Sticks are collected from around their chosen tree, and old nests may be repaired and reused in subsequent years.
The nest itself is a bulky platform of twigs, sticks and larger branches, with the inner bowl lined with bark and grasses.
Typical clutch size for goshawks is between 2 and 4 eggs. Eggs are rough and either pale blue to off-white, and do not have any patterns or markings.
Females undertake the majority of incubation, while males are observed to occasionally take a turn. After 28 to 37 days, the young hatch and remain in the nest for between 42 and 45 days before fledging.
Goshawks breed for the first time at either 1 or 2 years old, and remain bonded with the same mate throughout their life. Pairs spend winters apart, but reunite on breeding grounds the following spring.
Nesting Goshawk with young white fluffy chicks inside
At the outset of the breeding season, highly aggressive and territorial behavior is seen in male goshawks, challenging intruders and circling over the nest site to warn off any potential threats.
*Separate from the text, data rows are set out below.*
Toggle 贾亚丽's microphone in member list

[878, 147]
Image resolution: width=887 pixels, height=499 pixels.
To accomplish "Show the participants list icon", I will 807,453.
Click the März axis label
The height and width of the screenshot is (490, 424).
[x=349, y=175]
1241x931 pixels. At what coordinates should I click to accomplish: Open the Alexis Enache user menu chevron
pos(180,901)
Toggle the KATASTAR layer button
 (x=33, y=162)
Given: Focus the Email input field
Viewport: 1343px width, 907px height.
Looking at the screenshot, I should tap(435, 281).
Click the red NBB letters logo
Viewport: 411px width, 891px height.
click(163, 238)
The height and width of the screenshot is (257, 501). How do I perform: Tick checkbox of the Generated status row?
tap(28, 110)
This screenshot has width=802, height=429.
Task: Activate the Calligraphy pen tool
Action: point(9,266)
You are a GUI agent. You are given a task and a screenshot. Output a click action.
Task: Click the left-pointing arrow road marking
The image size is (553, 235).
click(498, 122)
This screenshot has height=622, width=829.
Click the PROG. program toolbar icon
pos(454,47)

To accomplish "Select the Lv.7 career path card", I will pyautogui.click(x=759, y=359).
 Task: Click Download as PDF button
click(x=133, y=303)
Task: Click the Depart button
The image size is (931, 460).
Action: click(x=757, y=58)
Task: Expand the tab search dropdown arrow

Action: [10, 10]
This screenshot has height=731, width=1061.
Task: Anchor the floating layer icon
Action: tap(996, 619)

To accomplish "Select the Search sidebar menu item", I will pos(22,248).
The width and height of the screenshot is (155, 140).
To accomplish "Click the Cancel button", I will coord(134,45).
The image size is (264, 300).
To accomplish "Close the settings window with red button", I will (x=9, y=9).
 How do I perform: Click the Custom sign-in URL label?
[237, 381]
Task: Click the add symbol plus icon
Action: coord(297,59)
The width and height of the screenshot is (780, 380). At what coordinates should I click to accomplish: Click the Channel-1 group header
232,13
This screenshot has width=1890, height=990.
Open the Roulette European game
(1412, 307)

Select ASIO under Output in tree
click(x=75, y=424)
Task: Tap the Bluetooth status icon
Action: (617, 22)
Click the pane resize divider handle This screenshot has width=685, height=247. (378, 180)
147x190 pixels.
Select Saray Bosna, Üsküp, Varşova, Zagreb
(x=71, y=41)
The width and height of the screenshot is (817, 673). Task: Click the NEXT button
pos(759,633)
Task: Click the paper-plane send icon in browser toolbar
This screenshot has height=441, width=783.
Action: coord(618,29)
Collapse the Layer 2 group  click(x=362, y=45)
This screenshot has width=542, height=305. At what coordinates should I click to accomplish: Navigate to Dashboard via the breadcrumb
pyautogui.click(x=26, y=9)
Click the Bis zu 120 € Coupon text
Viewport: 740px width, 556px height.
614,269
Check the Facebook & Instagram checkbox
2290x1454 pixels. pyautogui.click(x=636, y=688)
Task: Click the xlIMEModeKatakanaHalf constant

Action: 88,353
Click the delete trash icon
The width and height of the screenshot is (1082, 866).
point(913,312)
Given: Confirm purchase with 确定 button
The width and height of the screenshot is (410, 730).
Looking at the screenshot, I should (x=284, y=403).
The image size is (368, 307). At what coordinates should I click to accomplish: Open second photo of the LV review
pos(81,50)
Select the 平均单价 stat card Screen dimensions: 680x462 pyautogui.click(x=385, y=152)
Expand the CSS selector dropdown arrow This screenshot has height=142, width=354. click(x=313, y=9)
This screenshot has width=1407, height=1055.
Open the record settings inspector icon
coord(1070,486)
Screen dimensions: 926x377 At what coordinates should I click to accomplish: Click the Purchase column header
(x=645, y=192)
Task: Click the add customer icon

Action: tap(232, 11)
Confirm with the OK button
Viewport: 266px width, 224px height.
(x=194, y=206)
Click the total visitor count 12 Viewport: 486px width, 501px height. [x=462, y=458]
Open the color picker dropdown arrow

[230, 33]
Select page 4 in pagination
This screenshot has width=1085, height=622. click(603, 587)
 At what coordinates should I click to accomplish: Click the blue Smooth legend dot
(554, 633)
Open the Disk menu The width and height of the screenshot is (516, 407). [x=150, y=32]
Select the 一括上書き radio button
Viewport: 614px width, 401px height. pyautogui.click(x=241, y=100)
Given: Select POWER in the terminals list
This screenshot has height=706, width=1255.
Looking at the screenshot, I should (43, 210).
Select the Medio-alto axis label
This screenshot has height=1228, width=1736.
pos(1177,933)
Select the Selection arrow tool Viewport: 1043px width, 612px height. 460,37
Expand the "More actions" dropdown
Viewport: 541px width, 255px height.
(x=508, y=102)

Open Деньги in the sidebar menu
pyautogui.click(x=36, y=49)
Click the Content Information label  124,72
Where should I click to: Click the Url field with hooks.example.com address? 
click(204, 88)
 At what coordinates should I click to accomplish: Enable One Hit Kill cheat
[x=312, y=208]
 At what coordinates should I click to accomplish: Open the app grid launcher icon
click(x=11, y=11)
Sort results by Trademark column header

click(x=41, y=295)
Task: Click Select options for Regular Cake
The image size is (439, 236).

The aggressive nest defense peaks shortly after hatchlings become more active and start gaining independence.
Goshawks roost alone in the upper branches of the woodland canopy. During the breeding season, females will brood the young on the nest at night for up to 24 days.
Goshawk (background) fighting a Buzzard
Across most of their range in North America and Europe, goshawks are year-round residents and breed and spend winters in the same territories.
However, birds that breed in the northern extremes of Russia, Finland, Norway, Sweden and northern Canada migrate southwards when conditions make survival more challenging.
Goshawks are native to North America, breeding across central and southern Canada, and into the extreme northeastern and much of the western United States. During winter, the species becomes more widespread across the US, but tends to avoid the southeastern corner.
Goshawks are resident in the UK all year round, but are relatively scarce, with only an estimated 600 breeding pairs remaining.
Goshawk in flight, from below
In the UK, between 300 and 620 pairs of goshawks are resident breeders. The global population was estimated at 490,000 in 2004, with around 50 percent of this figure resident in North America.